Beyond Yapping Dogs and Superpowers Made of Straw
By Alex Alexiev*
This material will get on Rummy's desk. So why is it in a low currency Bulgarian news source?
President Ahmadinejad’s recent calls for the annihilation of Israel have provided much needed clarity to a reality the West, rhetoric apart, has often refused to acknowledge let alone do something about. While his genocidal threats against a fellow-member of the United Nations should serve as a wake up call to people of good will anywhere, other less well-known tirades may tell us more about why the fanatics in Tehran feel they can spew hatred with impunity and why the terrorist regime in Iran has become a clear and present danger that could no longer be ignored by civilized nations.
"clear and present danger" is Pentagon code for: Let's roll!

"Europeans are like yapping dogs, kick them once and they run away," Ahmadinejad recently opined, while simultaneously dismissing the United States as a "superpower made of straw." Such rants are seldom paid much attention in the Western media, which tends to treat them as unfortunate noise that is best ignored. The "yapping dogs" remark, for instance, was not made public in Europe until four months after it was actually made.

This is unfortunate, because such ravings can tell us more than the reams of sober Western punditry generated on the subject of late. They should also make us think through the implications of such views both in terms of the threat this regime poses and what policies could best counter it. It may be useful to begin with the simple proposition that, looked at from the vantage point of Iran’s Islamist regime, Ahmadinejad’s outbursts may in fact be a rational assessment of actual European and U.S. policies as opposed to their rhetoric vis-à-vis Tehran.

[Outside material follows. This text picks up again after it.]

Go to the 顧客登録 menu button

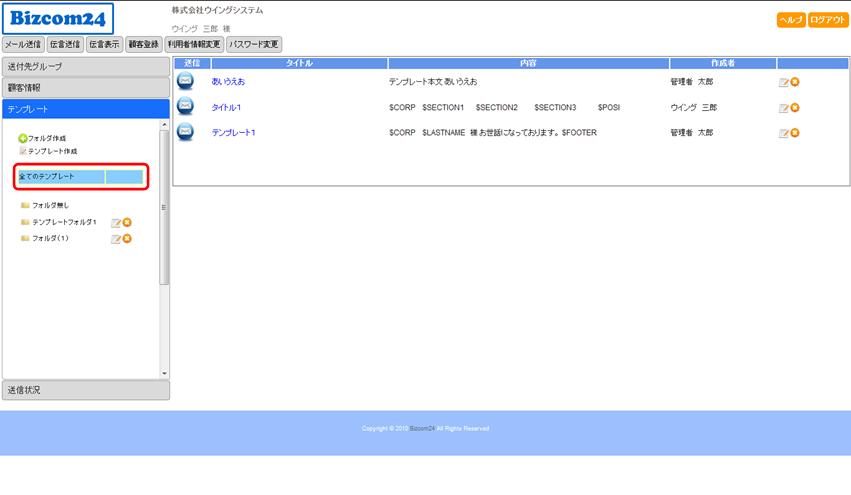(143, 45)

To start with neither Iran’s quest for nuclear weapons, nor Ahmadinejad’s threat to wipe out Israel are either new or unprecedented. Iran has been pursuing nuclear capabilities for many years and extremely bellicose tirades against Jews and the West have been a regular staple of the mullahs’ rhetoric since Khomeini. Just a few months after 9/11, for instance, Ayatollah Rafsanjani, the number two in the Iranian regime then and now, and a man often approvingly characterized as "pragmatic" in the Western media, urged the Muslim world to annihilate Israel with nuclear weapons, assuring them that they will only suffer "some damages" as a result of a nuclear
exchange.

Despite such vitriol, Europe has, by and large, chosen to ignore the fact that Iran is a designated terrorist state and a key sponsor of terrorism. To this day, the Tehran
controlled Lebanese Hezbollah, for instance, is not to be found on the EU list of terrorist organizations, ostensibly because it also provides "social services." Instead, the Europeans have focused on business better than usual and today
hundreds of EU companies do some $15 billion of export business with Iran that is growing at 25% per annum. Germany alone exported $5 billion worth of goods to Iran in 2005, a 30% increase from 2004. And these EU exports, which represent 44% of Iran’s total, are mostly in the strategic oil and gas, petrochemical and telecommunications sectors and cannot be easily replaced by Russian or Chinese goods. Fully 75% of the machinery and technology that keeps Iran’s economy - and
oil and gas exports - going is of EU provenance. This has made business with Europe an absolutely indispensable economic prop for the regime. Moreover, much of it is done with the direct support and encouragement of European governments in the form of export credit guarantees and bilateral agreements in direct
contravention of U.S. declared policy on dealing with terrorist states. It would not be an exaggeration to say that, wittingly or not, European governments are helping keep the mullah regime in power. Which brings us to the "superpower made of straw." Unlike the Europeans, the United States has taken the Iranian terrorist regime seriously and President Bush declared the country one of the axis of evil. Even
before that, in 1996, the U.S. Congress unanimously passed tough legislation known as the Iran-Libya Sanctions Act (ILSA) authorizing sanctions against companies and individuals doing business with the Iranian regime, especially in the oil and gas sector. Yet, despite the fact that ILSA was extended for another five years in 2001 and the countless violations of its provisions in the meantime, Washington has never imposed sanctions on any company doing business in Iran, except a few
Chinese arms dealers.

Thus, at least in the regime’s view, U.S. implicit threats to Iran have to date proven to be little more than empty rhetoric. There is no reason to expect that they‘ll be taken
any more seriously in the future than they have been in the past unless Washington finally decides to up the ante. And unless it does, the United States will soon face an
unpredictable terrorist regime armed with nuclear weapons and a Middle East profoundly destabilized and on the verge of nuclear war.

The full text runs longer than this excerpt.